Minister of Justice of the Netherlands Antilles
- In office 31 March 1994 – 24 March 1998
- Prime Minister: Miguel Pourier
- Governor: Jaime Saleh

Speaker of the Estates of the Netherlands Antilles
- In office 5 October 2007 – 22 September 2010
- Preceded by: Jean Francisca

Member of the Estates of Curaçao
- In office 2010–2012

Personal details
- Born: 20 September 1960 (age 65) Caracas, Venezuela
- Party: Party for the Restructured Antilles (until 2014)

= Pedro Atacho =

Curaçaoan politician

Pedro José Atacho (born 20 September 1960) is a Curaçaoan politician. He was a member of the Party for the Restructured Antilles. During his political career he was Minister of Justice of the Netherlands Antilles from 1994 to 1998. He served in the Estates of the Netherlands Antilles, including a period as Speaker between 2007 and 2010. After the dissolution of the Netherlands Antilles in 2010 Atacho became a member of the Estates of Curaçao.

==Career==
Atacho was born in Caracas, Venezuela, on 20 September 1960. He was trained as a police officer in the Netherlands. In 1990 Atacho served as head of the narcotics department of Curaçao. In 1994 Atacho became Minister of Justice of the Netherlands Antilles in the cabinet of Miguel Pourier. He intended to resigned on 10 March 1997, after four Venezuelan bankrobbers had escaped from the Koraal Specht prison. A week before three convicted murders also managed to escape. However, Prime Minister Pourier wished that he would continue as Minister. Atacho stayed on and starting later that month Dutch Marines had to assist with keeping prisoners inside the prison terrain. A parliamentary report on the state of the prison system led to Atacho's resignation on 24 March 1998.
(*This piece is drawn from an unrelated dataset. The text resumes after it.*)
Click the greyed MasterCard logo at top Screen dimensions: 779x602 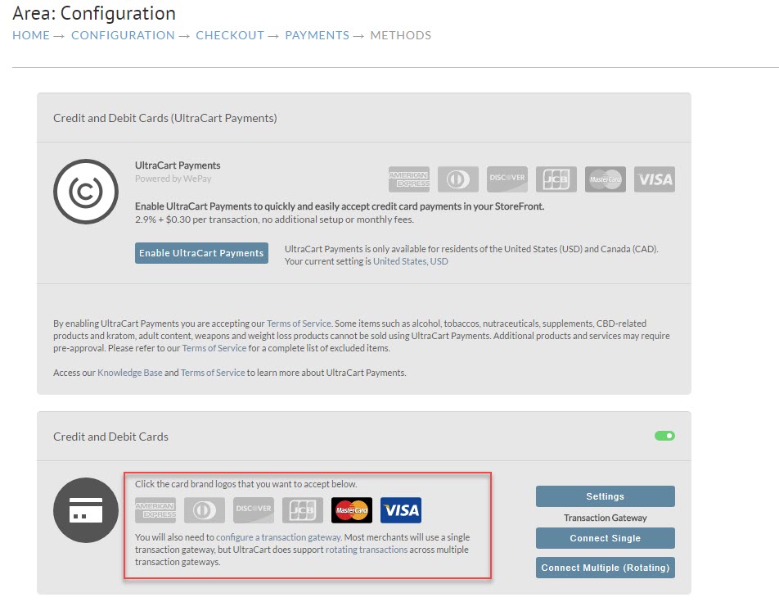(x=606, y=179)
During his political career Atacho helped form six cabinets. In 2002 Atacho was informateur and formateur for the first cabinet of Prime Minister Etienne Ys. He also helped to form the second cabinet of Ys in 2004. In 2006 he was informateur for the Emily de Jongh-Elhage cabinet. He also helped to form the last cabinet of the Netherlands Antilles, which was formed after the 2010 Netherlands Antilles general election.
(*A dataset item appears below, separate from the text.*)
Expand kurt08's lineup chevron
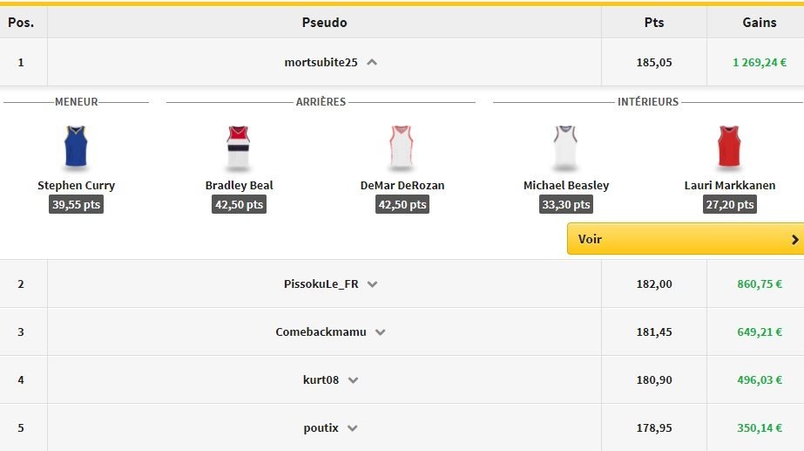coord(353,380)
Atacho was member of the Estates of the Netherlands Antilles. He was Speaker from 5 October 2007 to 22 September 2010. While he was Chairman the Estates of the Netherlands Antilles voted for changes to the Statute which led to the possible dissolution of the Netherlands Antilles. Atacho called it "a historic day".

After the dissolution of the Netherlands Antilles Atacho became a member of the Estates of Curaçao. He voted against the 2012 budget. In 2014 Atacho left the Party for the Restructured Antilles, stating he wished to end his political career. In April 2017, after a motion was adopted in the Estates of Curaçao to limit the role of the Governor of Curaçao in the formation process, Atacho stated that the motion would be difficult to ignore and deemed it logical that the Estates should pick its own informateur.